Although their effect is often overlooked, small-scale fisheries (SSF) contribute to the stock exploitation status, as they provide more than a quarter of the global marine fisheries catch and supply almost half of the landings intended for human consumption (FAO 2022). Nevertheless, the social, economic, and cultural importance of SSF to coastal communities is disproportionately higher than its impact on fish and invertebrate stocks (Jacquet and Pauly 2008; Palmer et al. 2017), since they employ 90% of the fisheries workforce globally, either directly on-board vessels or in parallel inshore activities. In the Mediterranean Sea, SSF mainly consist of small-sized vessels (usually < 12 m) that undertake short fishing trips (1–3 days), have a crew of 1–3 people, family-owned capital, and a small investment in vessel equipment and fishing gears (Gil et al. 2018; Liontakis et al. 2020). In Greece, SSF provide income and employment to the local communities in coastal areas and several remote islands, while being recognized as part of local cultural heritage and are closely linked to local traditions (Liontakis et al. 2020; Tzanatos et al. 2020).

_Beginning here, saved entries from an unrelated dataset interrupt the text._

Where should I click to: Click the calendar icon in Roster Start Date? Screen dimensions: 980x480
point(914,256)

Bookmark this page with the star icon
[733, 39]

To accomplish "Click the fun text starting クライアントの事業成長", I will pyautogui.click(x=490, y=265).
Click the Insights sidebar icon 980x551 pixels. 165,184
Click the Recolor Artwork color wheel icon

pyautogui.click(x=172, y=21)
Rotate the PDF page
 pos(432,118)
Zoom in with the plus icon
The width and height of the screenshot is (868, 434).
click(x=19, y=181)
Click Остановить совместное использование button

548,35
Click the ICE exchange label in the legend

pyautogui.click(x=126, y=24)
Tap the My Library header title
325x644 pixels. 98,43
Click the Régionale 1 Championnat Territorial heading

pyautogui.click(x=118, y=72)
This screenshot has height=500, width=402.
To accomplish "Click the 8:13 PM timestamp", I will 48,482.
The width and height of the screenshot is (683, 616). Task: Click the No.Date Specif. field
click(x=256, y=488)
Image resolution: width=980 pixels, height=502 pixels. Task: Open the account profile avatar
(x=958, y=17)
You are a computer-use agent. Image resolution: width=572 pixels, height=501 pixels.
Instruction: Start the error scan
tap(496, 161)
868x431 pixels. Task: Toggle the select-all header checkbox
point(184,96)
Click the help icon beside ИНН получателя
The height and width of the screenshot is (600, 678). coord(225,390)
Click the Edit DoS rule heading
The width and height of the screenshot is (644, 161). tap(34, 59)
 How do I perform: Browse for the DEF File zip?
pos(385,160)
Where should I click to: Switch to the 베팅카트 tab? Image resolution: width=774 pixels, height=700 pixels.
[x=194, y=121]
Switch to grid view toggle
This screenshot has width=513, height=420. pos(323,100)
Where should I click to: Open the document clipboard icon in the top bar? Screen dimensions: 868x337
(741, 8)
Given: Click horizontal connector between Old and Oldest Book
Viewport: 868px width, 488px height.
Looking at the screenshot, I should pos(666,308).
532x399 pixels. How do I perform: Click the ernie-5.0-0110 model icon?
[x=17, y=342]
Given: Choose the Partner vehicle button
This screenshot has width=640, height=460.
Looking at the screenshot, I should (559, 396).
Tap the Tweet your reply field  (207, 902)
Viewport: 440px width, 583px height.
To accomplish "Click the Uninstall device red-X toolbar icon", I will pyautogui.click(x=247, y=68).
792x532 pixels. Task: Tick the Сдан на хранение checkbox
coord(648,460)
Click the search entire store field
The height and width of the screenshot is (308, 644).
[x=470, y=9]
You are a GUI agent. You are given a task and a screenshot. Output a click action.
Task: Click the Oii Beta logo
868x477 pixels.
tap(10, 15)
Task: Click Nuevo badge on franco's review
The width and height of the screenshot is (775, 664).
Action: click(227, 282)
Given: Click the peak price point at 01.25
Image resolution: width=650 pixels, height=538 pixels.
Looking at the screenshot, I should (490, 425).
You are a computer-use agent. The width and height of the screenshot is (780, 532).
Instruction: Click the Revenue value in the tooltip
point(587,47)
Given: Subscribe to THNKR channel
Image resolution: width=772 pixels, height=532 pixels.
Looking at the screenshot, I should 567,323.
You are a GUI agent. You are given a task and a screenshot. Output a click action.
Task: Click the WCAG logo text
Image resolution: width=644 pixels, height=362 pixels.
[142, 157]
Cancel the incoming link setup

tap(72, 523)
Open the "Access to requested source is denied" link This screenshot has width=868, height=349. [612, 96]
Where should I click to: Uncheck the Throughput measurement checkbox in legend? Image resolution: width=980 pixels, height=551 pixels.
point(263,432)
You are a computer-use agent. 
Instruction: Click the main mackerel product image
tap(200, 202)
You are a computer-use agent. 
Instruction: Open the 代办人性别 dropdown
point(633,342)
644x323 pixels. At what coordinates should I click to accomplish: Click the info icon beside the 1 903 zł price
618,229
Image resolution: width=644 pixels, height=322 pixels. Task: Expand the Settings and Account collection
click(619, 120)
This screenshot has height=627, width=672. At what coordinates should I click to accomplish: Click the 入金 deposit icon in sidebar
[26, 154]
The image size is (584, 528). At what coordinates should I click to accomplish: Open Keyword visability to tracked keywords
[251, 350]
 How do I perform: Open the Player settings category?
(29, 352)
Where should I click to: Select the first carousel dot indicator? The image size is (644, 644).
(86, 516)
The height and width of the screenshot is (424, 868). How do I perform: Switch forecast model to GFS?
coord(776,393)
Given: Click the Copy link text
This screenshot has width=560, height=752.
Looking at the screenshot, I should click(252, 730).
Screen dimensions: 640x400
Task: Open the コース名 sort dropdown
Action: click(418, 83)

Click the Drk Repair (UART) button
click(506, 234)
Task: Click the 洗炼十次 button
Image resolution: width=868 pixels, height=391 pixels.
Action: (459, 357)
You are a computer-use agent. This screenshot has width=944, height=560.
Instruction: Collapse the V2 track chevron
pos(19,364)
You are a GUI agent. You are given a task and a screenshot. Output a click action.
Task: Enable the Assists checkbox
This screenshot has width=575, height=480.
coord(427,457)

The Mediterranean SSF are characterized by their multispecies and multi-gear nature (Stergiou et al. 2016). Different species are targeted seasonally and locally according to market demand, resource availability, and possible local restrictions, leading to the use of many different fishing gears and techniques (Maynou et al. 2011; Palmer et al. 2017). Among the variety of fishing gears used in Mediterranean SSF, set nets (trammel nets and gillnets) are the most popular (García-Rodríguez et al. 2006; Lucchetti et al. 2020). This is also true for Greek SSF as trammel nets and gillnets are used throughout the country and constitute the main component of the most common métiers, namely those targeting red mullets (Mullus spp.), cuttlefish (Sepia officinalis), common sole (Solea solea (Linnaeus, 1758)) and caramote prawn (Penaeus kerathurus) (Adamidou 2007).

Although the fishing gears employed in SSF (mostly passive gears) are considered to be more size and species selective, have a moderate to low discard rate (Kelleher 2005), and are less damaging to stocks and habitats than the towed gears used in large-scale fisheries (Huse et al. 2000; Stergiou et al. 2002), the total amount of discards they produce should not be ignored, considering a large number of vessels in the sector (Bellido et al. 2011; Sartor et al. 2018). Fish retained by fishing gear is usually an unknown proportion of the various size classes available in the exploited population. The probability of catching and retaining a given size of fish with a given mesh size (or hook) is defined as selectivity (Kitahara 1971) and is represented by a selectivity curve. The selectivity of a fishing gear describes the catching capacity and efficiency of the gear. It can be used to minimize the likelihood of catching non-targeted unwanted species or species of certain age groups by modifying the selective characteristics of fishing gears. Apart from that, it is also used to estimate population length frequency distribution, as well as length at age (Millar and Fryer 1999).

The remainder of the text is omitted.